[Stored entries]
* * * * * * * * *

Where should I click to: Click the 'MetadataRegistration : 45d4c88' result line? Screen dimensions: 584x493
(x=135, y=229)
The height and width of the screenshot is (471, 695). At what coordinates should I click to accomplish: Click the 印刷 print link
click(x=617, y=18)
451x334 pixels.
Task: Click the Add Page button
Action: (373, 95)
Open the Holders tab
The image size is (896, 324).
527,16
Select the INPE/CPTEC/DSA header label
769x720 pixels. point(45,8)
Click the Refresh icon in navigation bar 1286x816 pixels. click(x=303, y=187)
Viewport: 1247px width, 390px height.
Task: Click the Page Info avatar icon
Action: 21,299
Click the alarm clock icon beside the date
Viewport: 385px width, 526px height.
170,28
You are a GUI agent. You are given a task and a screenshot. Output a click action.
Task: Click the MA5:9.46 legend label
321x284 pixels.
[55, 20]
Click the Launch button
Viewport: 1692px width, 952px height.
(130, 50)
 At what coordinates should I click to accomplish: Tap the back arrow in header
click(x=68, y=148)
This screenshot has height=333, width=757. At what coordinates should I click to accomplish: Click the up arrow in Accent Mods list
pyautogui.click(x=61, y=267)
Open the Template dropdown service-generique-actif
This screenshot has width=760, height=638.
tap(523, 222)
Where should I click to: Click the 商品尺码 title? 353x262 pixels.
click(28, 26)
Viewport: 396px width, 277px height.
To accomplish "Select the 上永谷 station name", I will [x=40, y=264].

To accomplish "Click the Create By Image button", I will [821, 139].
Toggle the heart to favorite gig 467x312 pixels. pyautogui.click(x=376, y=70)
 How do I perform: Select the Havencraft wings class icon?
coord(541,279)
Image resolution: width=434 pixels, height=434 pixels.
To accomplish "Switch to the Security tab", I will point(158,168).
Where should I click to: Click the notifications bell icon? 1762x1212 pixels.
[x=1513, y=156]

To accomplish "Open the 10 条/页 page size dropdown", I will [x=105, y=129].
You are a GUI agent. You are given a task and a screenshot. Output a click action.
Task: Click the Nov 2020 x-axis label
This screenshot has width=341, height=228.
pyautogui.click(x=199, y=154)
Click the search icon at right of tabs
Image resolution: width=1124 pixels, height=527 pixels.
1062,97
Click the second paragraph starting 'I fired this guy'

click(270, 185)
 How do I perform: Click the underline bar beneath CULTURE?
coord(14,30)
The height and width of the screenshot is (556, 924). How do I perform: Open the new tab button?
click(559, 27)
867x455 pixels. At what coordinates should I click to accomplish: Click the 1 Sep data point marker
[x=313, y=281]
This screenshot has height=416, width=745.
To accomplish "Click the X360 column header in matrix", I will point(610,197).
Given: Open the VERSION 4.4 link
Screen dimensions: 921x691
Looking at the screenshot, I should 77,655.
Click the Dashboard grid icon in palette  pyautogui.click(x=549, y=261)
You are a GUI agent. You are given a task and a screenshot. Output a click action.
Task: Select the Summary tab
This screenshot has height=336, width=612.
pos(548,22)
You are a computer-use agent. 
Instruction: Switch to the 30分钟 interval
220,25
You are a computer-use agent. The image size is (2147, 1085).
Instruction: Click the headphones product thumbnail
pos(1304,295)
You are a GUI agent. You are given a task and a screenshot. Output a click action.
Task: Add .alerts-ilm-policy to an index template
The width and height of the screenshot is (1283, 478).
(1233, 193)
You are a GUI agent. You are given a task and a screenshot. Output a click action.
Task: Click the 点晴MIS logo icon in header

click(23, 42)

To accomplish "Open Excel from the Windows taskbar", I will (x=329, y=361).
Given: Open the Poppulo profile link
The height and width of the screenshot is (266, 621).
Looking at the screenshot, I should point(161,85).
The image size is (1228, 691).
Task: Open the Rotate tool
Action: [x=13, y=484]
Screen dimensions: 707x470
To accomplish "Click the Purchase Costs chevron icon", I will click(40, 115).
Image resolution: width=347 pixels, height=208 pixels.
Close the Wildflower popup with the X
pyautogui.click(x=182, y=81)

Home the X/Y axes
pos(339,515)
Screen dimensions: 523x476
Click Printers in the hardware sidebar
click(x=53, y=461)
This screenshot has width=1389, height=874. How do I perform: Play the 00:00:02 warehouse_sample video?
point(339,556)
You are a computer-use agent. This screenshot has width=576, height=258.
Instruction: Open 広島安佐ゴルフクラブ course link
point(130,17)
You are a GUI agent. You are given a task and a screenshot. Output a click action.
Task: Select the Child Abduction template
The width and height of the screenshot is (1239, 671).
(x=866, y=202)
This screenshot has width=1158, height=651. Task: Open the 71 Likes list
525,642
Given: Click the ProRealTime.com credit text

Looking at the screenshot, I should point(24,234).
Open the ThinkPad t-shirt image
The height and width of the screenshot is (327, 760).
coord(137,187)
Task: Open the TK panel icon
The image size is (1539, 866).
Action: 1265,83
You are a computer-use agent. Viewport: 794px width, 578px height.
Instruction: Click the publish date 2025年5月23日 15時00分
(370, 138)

* * * * * * * * *

◆ REQUIREMENT
Copy the stored entries word for word, beginning at the first line and continuing through the line containing "769x720 pixels. point(45,8)".

◆ ANSWER TO THIS PROBLEM
Where should I click to: Click the 'MetadataRegistration : 45d4c88' result line? Screen dimensions: 584x493
(x=135, y=229)
The height and width of the screenshot is (471, 695). At what coordinates should I click to accomplish: Click the 印刷 print link
click(x=617, y=18)
451x334 pixels.
Task: Click the Add Page button
Action: (373, 95)
Open the Holders tab
The image size is (896, 324).
527,16
Select the INPE/CPTEC/DSA header label
769x720 pixels. point(45,8)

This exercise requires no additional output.